You are viewing a plain text version of this content. The canonical link for it is here.
Posted to user@tika.apache.org by Swapna Vuppala <Sw...@arup.com> on 2011/11/11 06:22:04 UTC
Problem indexing msg files
Hi,
Am using Tika to index .msg files of Outlook. It has been working very good for me but am facing problem while indexing some .msg files. The indexing fails with the below Solr exception
SEVERE: org.apache.solr.common.SolrException: Invalid Date String:' Fri, 14 Oct 2011 12:35:51 +0100'
at org.apache.solr.schema.DateField.parseMath(DateField.java:165)
at org.apache.solr.schema.TrieField.createField(TrieField.java:387)

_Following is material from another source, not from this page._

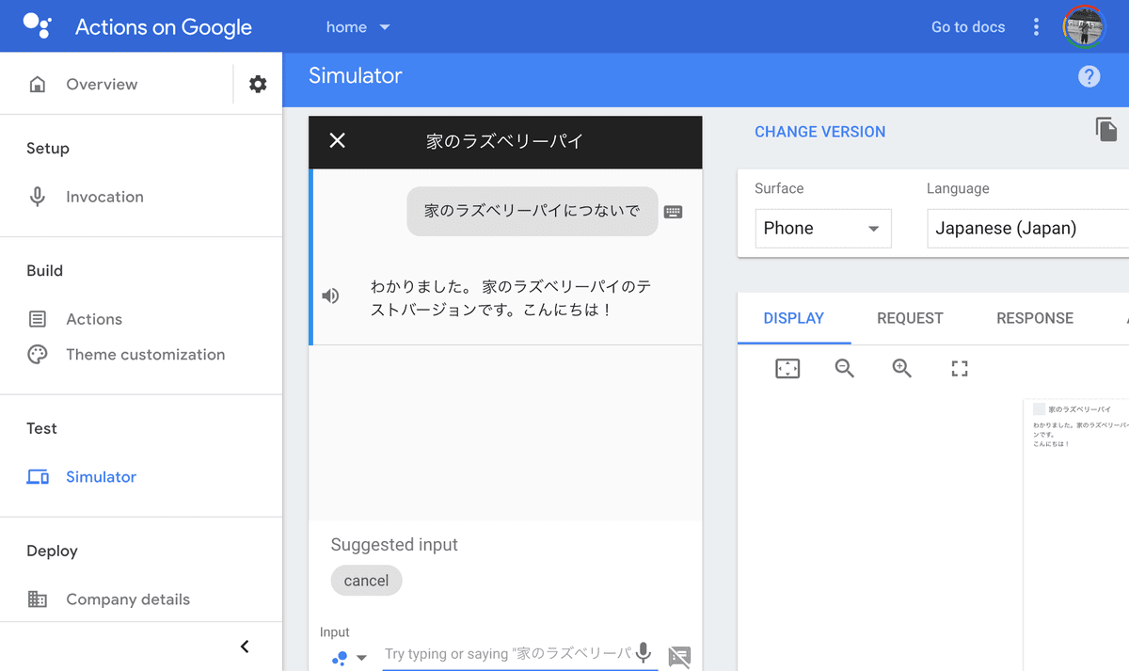Toggle the chat transcript icon near the input
The image size is (1129, 671).
click(679, 656)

at org.apache.solr.schema.TrieDateField.createField(TrieDateField.java:120)
at org.apache.solr.schema.SchemaField.createField(SchemaField.java:104)

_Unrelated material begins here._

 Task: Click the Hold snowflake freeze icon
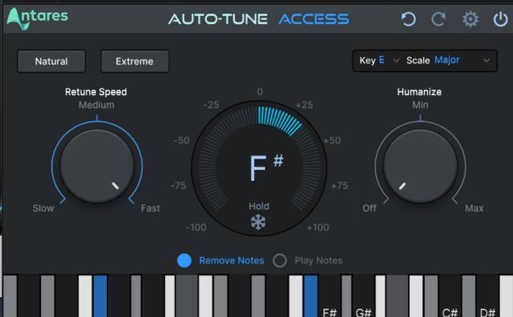(258, 223)
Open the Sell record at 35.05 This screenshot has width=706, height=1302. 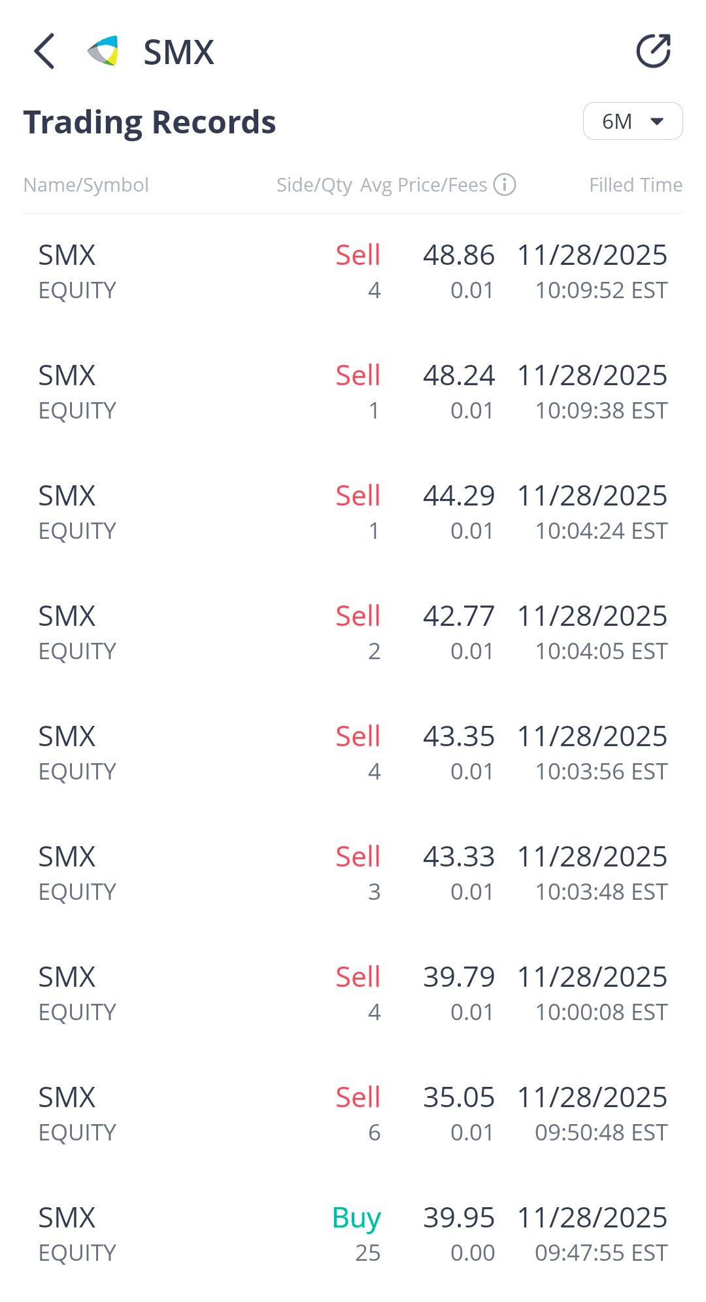click(x=353, y=1114)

at org.apache.solr.update.DocumentBuilder.addField(DocumentBuilder.java:203)
at org.apache.solr.update.DocumentBuilder.toDocument(DocumentBuilder.java:276)
at org.apache.solr.update.processor.RunUpdateProcessor.processAdd(RunUpdateProcessorFactory.java:60)

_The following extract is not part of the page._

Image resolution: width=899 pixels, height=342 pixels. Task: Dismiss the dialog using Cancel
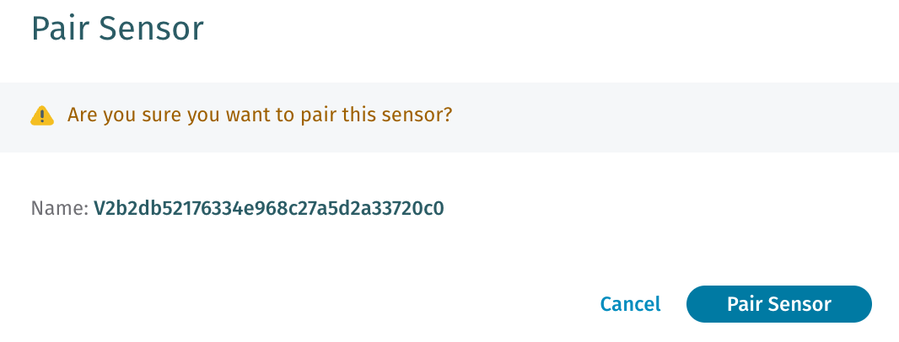click(630, 304)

at org.apache.solr.update.processor.LogUpdateProcessor.processAdd(LogUpdateProcessorFactory.java:115)
at org.apache.solr.handler.extraction.ExtractingDocumentLoader.doAdd(ExtractingDocumentLoader.java:137)
at org.apache.solr.handler.extraction.ExtractingDocumentLoader.addDoc(ExtractingDocumentLoader.java:142)
at org.apache.solr.handler.extraction.ExtractingDocumentLoader.load(ExtractingDocumentLoader.java:222)
at org.apache.solr.handler.ContentStreamHandlerBase.handleRequestBody(ContentStreamHandlerBase.java:67)
at org.apache.solr.handler.RequestHandlerBase.handleRequest(RequestHandlerBase.java:129)
at org.apache.solr.core.RequestHandlers$LazyRequestHandlerWrapper.handleRequest(RequestHandlers.java:241)
at org.apache.solr.core.SolrCore.execute(SolrCore.java:1368)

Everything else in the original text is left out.